(Problem details): From the first line to the last, print the data exactly as it appears.

(Stored records):
▶

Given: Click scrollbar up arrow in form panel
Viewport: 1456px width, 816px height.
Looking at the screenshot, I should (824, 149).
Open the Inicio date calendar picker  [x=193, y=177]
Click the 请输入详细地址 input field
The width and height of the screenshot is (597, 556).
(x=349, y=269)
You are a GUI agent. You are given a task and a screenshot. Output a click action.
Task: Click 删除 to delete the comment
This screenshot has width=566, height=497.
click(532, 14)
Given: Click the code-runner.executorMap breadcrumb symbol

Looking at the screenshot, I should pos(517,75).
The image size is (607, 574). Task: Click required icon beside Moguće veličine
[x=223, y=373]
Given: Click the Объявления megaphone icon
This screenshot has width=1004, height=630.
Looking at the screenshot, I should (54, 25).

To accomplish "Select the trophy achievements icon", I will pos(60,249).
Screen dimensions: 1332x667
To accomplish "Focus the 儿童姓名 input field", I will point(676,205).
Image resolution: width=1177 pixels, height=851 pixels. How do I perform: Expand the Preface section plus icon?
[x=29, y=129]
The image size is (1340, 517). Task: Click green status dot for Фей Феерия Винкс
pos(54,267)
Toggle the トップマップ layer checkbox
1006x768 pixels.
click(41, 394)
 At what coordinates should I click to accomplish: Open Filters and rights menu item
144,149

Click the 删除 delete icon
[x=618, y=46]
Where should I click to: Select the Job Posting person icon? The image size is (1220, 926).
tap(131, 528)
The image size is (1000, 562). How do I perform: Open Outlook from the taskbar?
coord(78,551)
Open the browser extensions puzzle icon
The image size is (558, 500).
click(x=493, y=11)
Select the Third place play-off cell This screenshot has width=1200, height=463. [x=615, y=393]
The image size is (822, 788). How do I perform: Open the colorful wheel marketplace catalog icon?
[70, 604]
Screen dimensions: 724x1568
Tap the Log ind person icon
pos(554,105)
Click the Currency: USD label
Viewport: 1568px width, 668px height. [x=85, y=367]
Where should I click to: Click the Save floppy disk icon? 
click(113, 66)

◀

(Response):
Given: Click scrollbar up arrow in form panel
Viewport: 1456px width, 816px height.
Looking at the screenshot, I should (824, 149).
Open the Inicio date calendar picker  [x=193, y=177]
Click the 请输入详细地址 input field
The width and height of the screenshot is (597, 556).
(x=349, y=269)
You are a GUI agent. You are given a task and a screenshot. Output a click action.
Task: Click 删除 to delete the comment
This screenshot has width=566, height=497.
click(532, 14)
Given: Click the code-runner.executorMap breadcrumb symbol

Looking at the screenshot, I should pos(517,75).
The image size is (607, 574). Task: Click required icon beside Moguće veličine
[x=223, y=373]
Given: Click the Объявления megaphone icon
This screenshot has width=1004, height=630.
Looking at the screenshot, I should (54, 25).

To accomplish "Select the trophy achievements icon", I will pos(60,249).
Screen dimensions: 1332x667
To accomplish "Focus the 儿童姓名 input field", I will point(676,205).
Image resolution: width=1177 pixels, height=851 pixels. How do I perform: Expand the Preface section plus icon?
[x=29, y=129]
The image size is (1340, 517). Task: Click green status dot for Фей Феерия Винкс
pos(54,267)
Toggle the トップマップ layer checkbox
1006x768 pixels.
click(41, 394)
 At what coordinates should I click to accomplish: Open Filters and rights menu item
144,149

Click the 删除 delete icon
[x=618, y=46]
Where should I click to: Select the Job Posting person icon? The image size is (1220, 926).
tap(131, 528)
The image size is (1000, 562). How do I perform: Open Outlook from the taskbar?
coord(78,551)
Open the browser extensions puzzle icon
The image size is (558, 500).
click(x=493, y=11)
Select the Third place play-off cell This screenshot has width=1200, height=463. [x=615, y=393]
The image size is (822, 788). How do I perform: Open the colorful wheel marketplace catalog icon?
[70, 604]
Screen dimensions: 724x1568
Tap the Log ind person icon
pos(554,105)
Click the Currency: USD label
Viewport: 1568px width, 668px height. [x=85, y=367]
Where should I click to: Click the Save floppy disk icon? 
click(113, 66)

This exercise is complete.